(Texto integrado en el libro “Memoria de la lucidez”, en el que escribimos una gran cantidad de artistas y amigos de Rocato a manera de homenaje por su incansable labor como editor, cronista, escritor y promotor cultural. Fue editado por Infinita Editorial y está a la venta con Rocato mismo. Los fondos obtenidos serán para apoyarlo en este momento de adversidad en el que están prácticamente detenidos su trabajo editorial y la venta de libros)
Primera
Sólo alguien tan desprendido de sí mismo decide presentarse ante los demás sin su nombre de pila de clara reminiscencia aristocrática, Roberto del Callejo y Torrentera, que le abriría más rápido las puertas de muchos remilgosos que viven de la jactancia y de sueños de sangre azul en sus venas, y por qué no, también las ventanas del corazón de algunas damitas que aún prefieren nombres masculinos con tono de abolengo, como el de un mosquetero al servicio de una reina o de un virrey de la Nueva España. Mucho le ayudaría para ello esa barba de conquistador ibérico del siglo XV. Pero no, elípticamente quedó en Rocato, tres consonantes duras y tres vocales fuertes, sin alguna breve aliteración que suavice el aire cuando se le pronuncia, sin la suave “j” de su primer apellido que amortigua la tormenta petulante de la doble ere en el segundo. Y así firma sus libros que escribe a velocidad de condenado a muerte, así cruza fronteras para conectarse con los muchos amigos que conquista por las redes o en las ferias del libro en las que ya es un personaje imprescindible; así ríe y seguramente así llora, aunque no puedo saber si Rocato llora algunas veces. Será que lo que ofrece siempre es alegría, sarcasmo inteligente, conocimientos enciclopédicos, remedios para la ignorancia en presentación rústica, protegidos por pastas de cartón y decorados por su imaginación que nació y morirá amante de las mujeres, sus diosas necesarias en estos tiempos de escasa devoción, sus sirenas que le cantan al oído sin asesinarlo. Rocato. Así suena. Así va. Así se le quiere.

### Material
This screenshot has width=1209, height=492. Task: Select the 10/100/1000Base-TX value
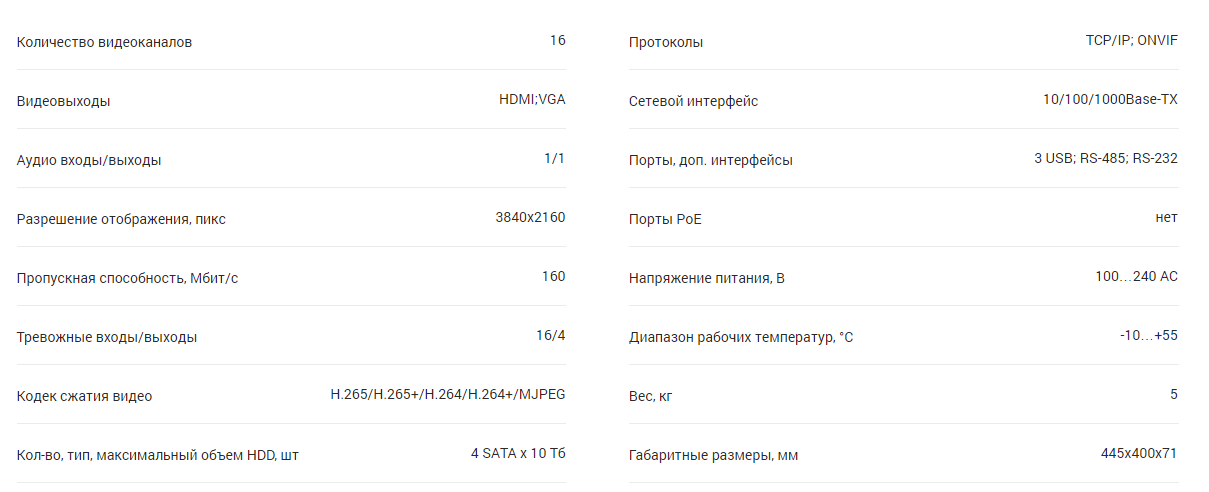pyautogui.click(x=1110, y=99)
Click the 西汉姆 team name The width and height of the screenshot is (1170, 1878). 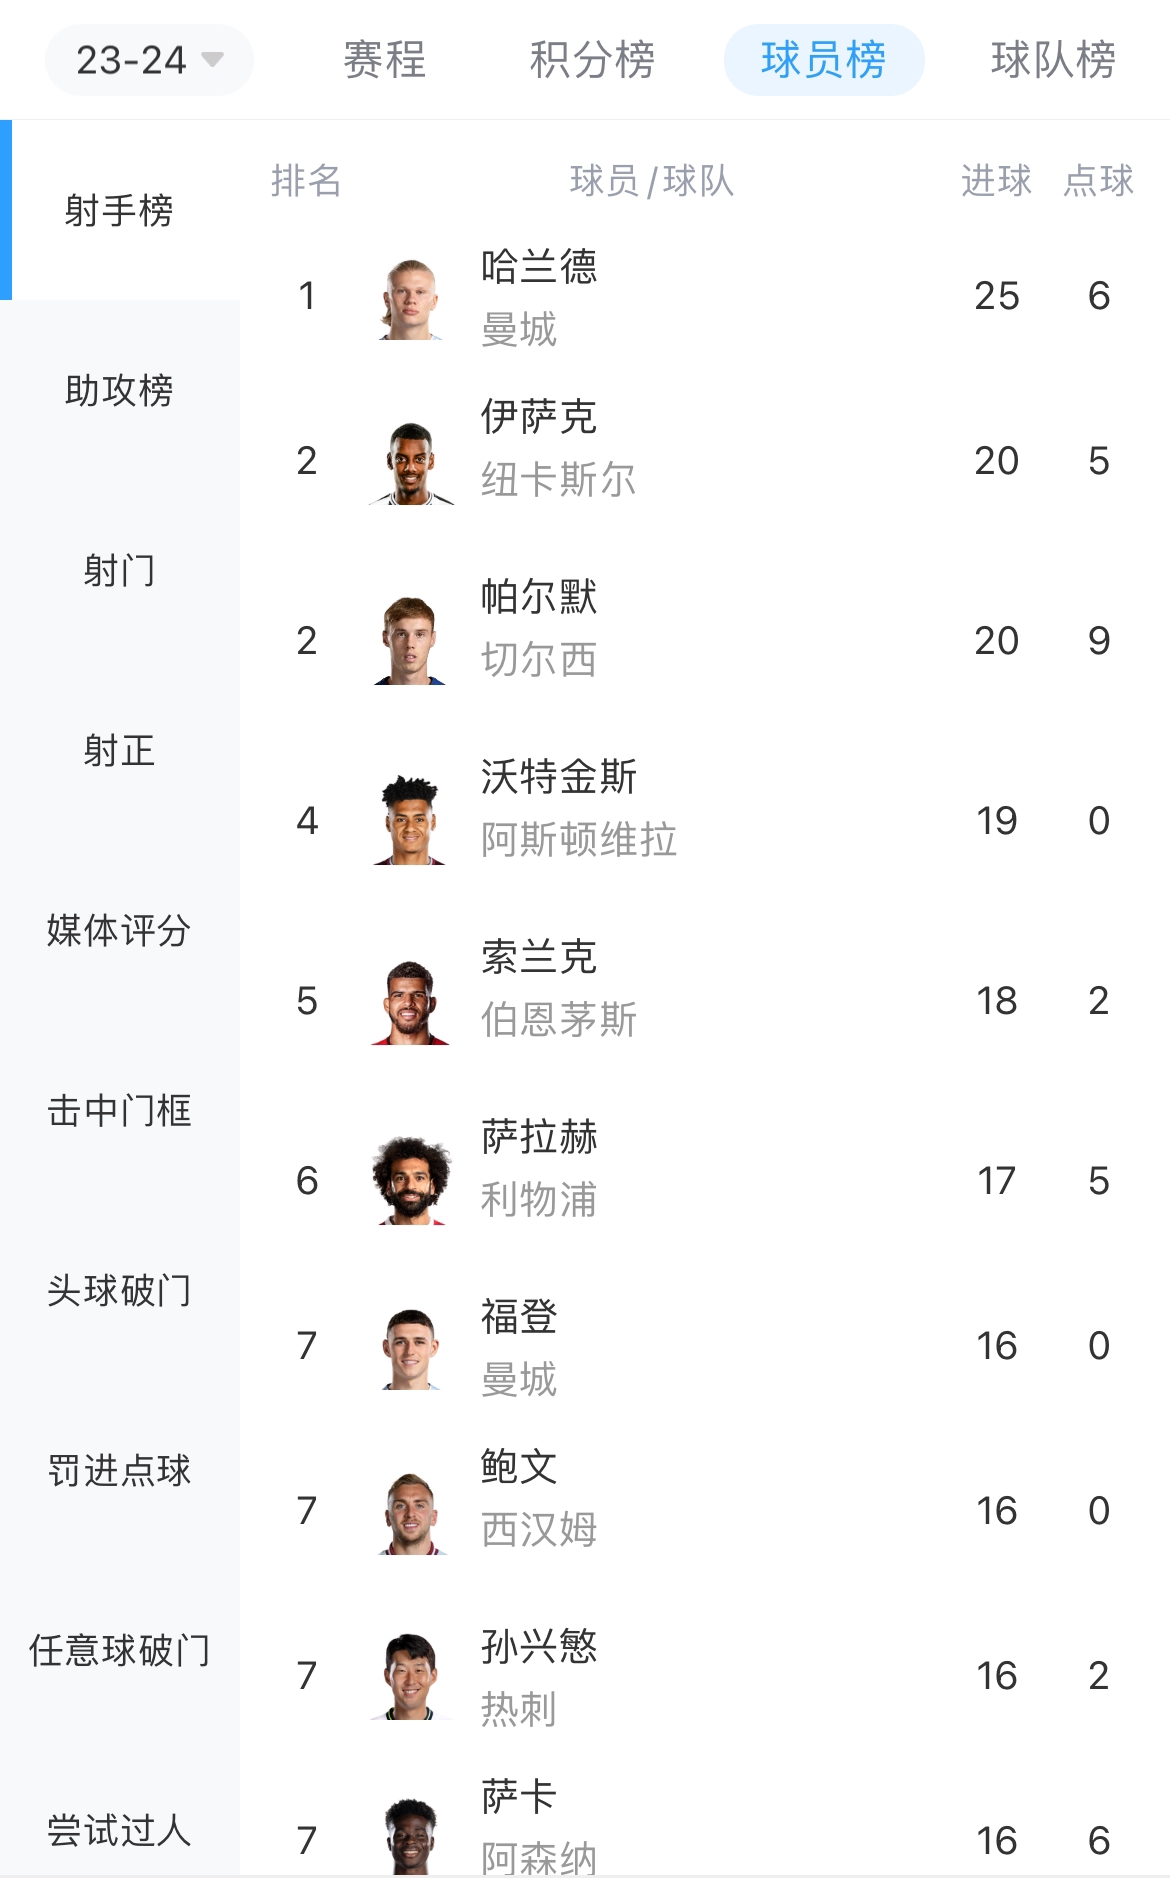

### En qué consiste
Por favor, copia de nuevo el tramo del texto sobre Rocato que va desde "(Texto integrado en" hasta "venta de libros)" y reemplaza "Infinita Editorial" por "Editorial Infinita".

### Solución
(Texto integrado en el libro “Memoria de la lucidez”, en el que escribimos una gran cantidad de artistas y amigos de Rocato a manera de homenaje por su incansable labor como editor, cronista, escritor y promotor cultural. Fue editado por Editorial Infinita y está a la venta con Rocato mismo. Los fondos obtenidos serán para apoyarlo en este momento de adversidad en el que están prácticamente detenidos su trabajo editorial y la venta de libros)